What the exercise asks:
Rewrite every one of the records, changing "dropdown" to "drop-down menu" and leaving everything else as it is. Omit the pictures from your answer.

**********

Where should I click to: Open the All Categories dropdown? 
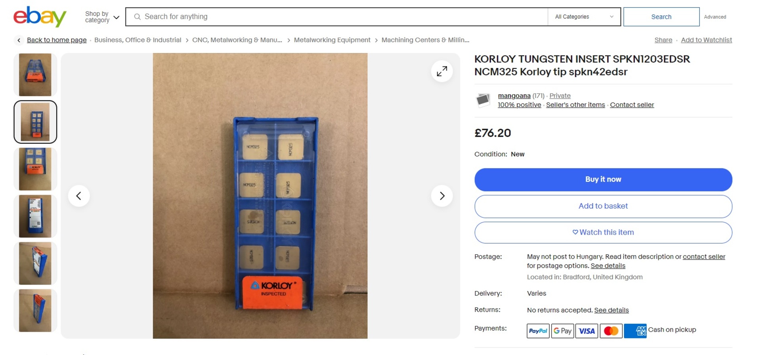[x=584, y=17]
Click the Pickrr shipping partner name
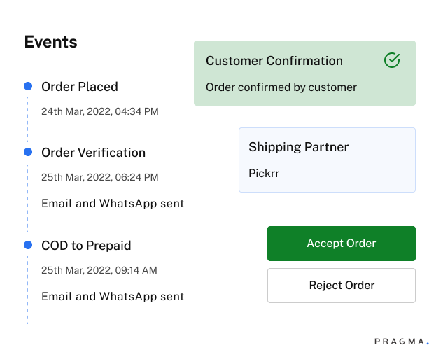The height and width of the screenshot is (350, 441). [x=264, y=172]
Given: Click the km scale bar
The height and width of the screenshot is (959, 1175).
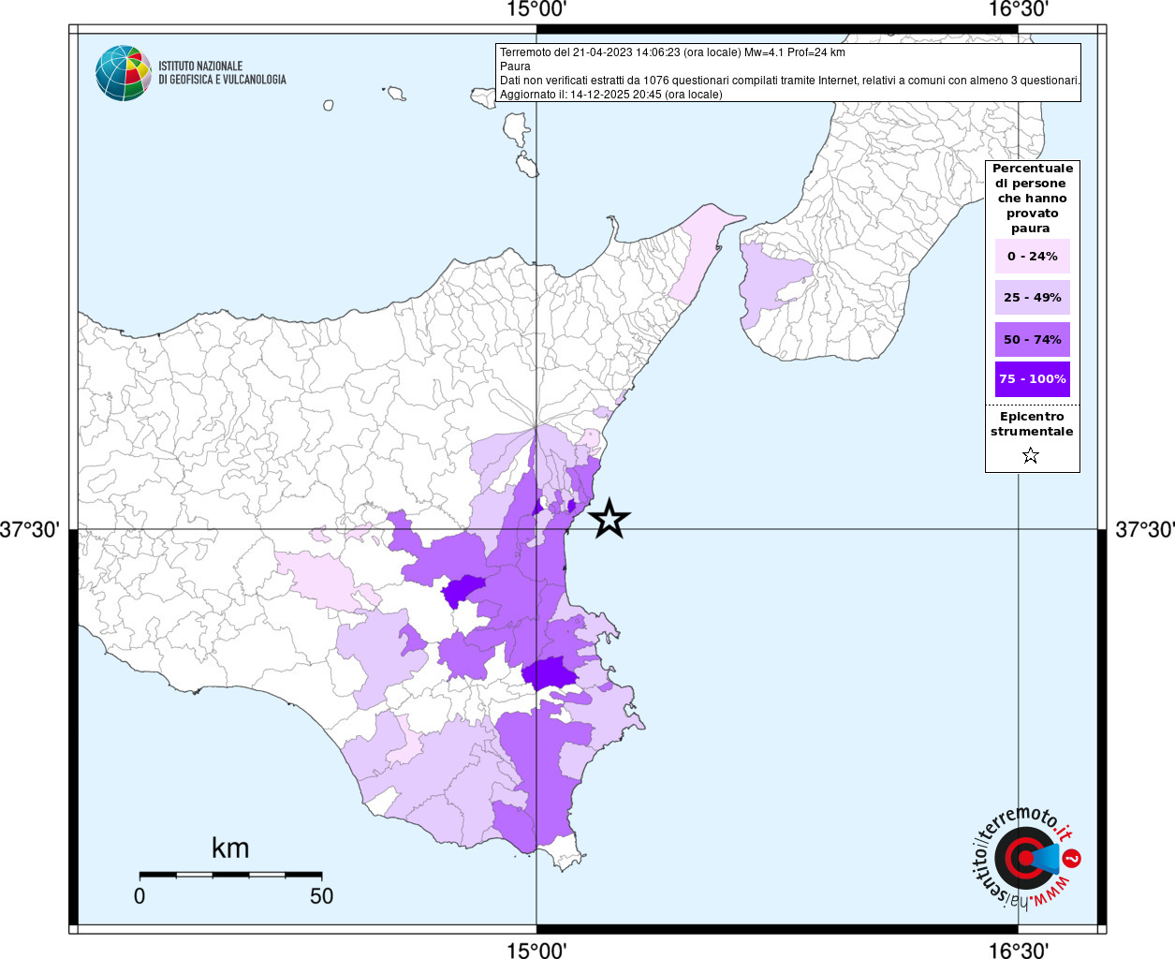Looking at the screenshot, I should (230, 875).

**********

Output for this exercise:
Where should I click to: Open the All Categories drop-down menu? 
[x=584, y=17]
Click the Pickrr shipping partner name
The height and width of the screenshot is (350, 441). [x=264, y=172]
Given: Click the km scale bar
The height and width of the screenshot is (959, 1175).
Looking at the screenshot, I should (230, 875).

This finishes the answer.